Söze nereden başlayacağımı, duygularımı nasıl ifade edeceğimi bilemiyorum. Diyeceğim her bir söz sönük kalacak. Belki Türkçe yazmakta zorluk çekeceğim ama içimde öyle bir tufan koptu ki, susarsam içimdeki fırtına alıp götürecek beni. Nereden başlayayım derken evin ortasında bebeyi ile oynayan 4 yaşında kızıma baktım. Bir defa pazarda onu kaybetmiştim. Sadece 1 dakika sonra buldum. O bir dakika hayatımın 10 yılını aldı benden. O bir dakikada aklımdan geçenlerle bir film senaryosu çıkar… Sonra Eylül’ü düşündüm… Eylül’ü ben doğurmadım ama benim minik kızımda Eylül’ün yaşadığını yaşayabilir. Ne kadar ki tecavüze idam kararı çıkmamış kimse evinde rahat uyumasın. Biz bu zihniyetsiz mahluklarla baş edemiyoruz. Onlar eminim hiç bir işe yaramayan hayatlarını kaybetmek istemezler. İdam son çare!
Bu insanların mahkemeye çıkarılmasını,onlara son söz hakkı verilmesini asla istemem. Sonra kaç polisi onun koruması yapacak, ceza evine götürecek, orada da tek hücrede tutacak, günde 3 defa yemek yiyecek, yılda bir defa akrabasını görecek, hava alacak, ne ala hayat! Onun soluduğu havayı bizim günahsız çocuklarımız yutacak, yok öyle hayat!
İstemiyoruz!
İnsanlar böyle acımasız ve namus yoksunu nasıl ve neden oldu?
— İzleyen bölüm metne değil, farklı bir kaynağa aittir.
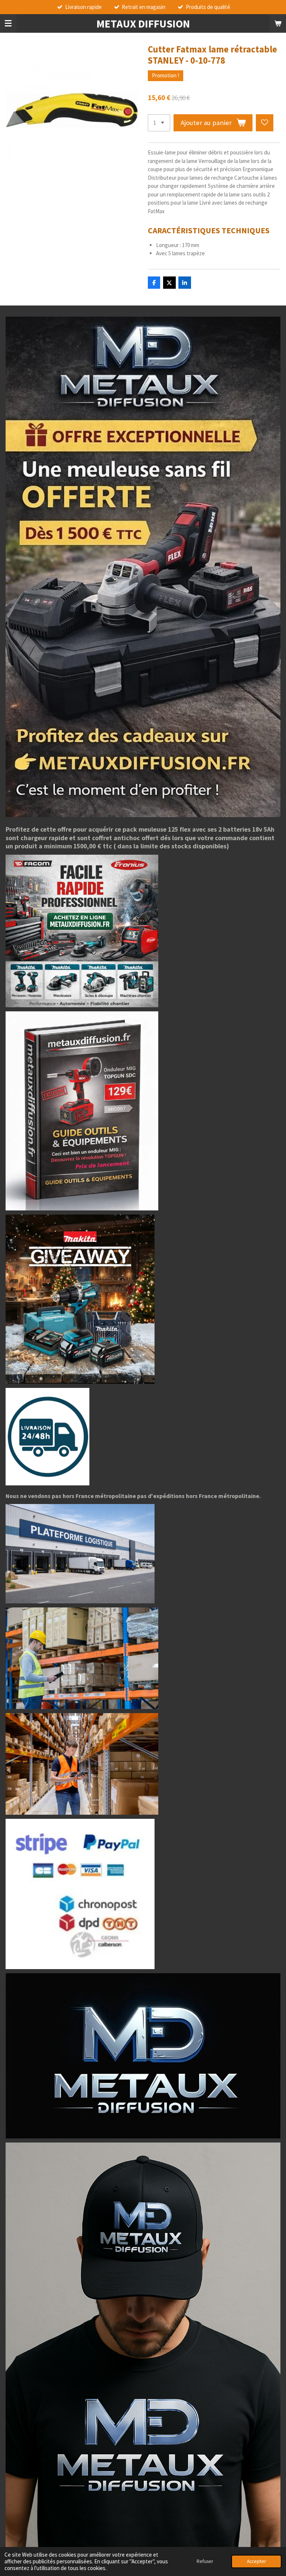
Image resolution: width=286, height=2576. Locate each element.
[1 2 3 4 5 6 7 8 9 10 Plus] (159, 123)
Bence her şeyin başında eğitimsizlik duruyor. Anneler, babalar çocuklarını okutmadıkça, cahillerin sayısı arttıkça maalesef beyinler yalnız bacak arası düşünmekle geçecek!
Evlatlarınız için bir gün yaşadığınız evden, köyden kovulmak istemiyorsanız önce kendinizi, sona büyüttüklerinizi geliştirin. Bunları yapamıyorsanız bir dakikalık zevk uğruna dünyaya zararlı “ürün” (insan deyemem) getirmeyin…
…Ah küçük Eylül’üm. Sana ben nasıl yakıştırayım bu yazını. Melek yüzlüm, minik yavrum, korkutan büyüyen güzel gözlerini nasıl düşüneyim? Acıdan kıvrılan o küçük bedenini, parçalanan vücudunu, titreyen minik kalbini nasıl düşüneyim?
Yavrum, özür dilerim! Biz aklı başında olan büyükler her yıl senin gibi kaç yavrumuzu toprağa veriyor ama hiç bir şey yapamıyoruz. Sen hep büyüklerin ellerinden öperdin ya, hiç hak etmemişiz. Ben senin minik ellerinden öpüyor, karşında diz çöküyorum. Bizi ne bu dünyada, ne o dünyada affetme. Yatacağın cennette de bize sakın yer verme… Biz seni ve senin gibi kaç yavrumuzu koruyamadık, sizi korumak için önlem alamadık. O yüzden sen bizi affetme, tamam mı?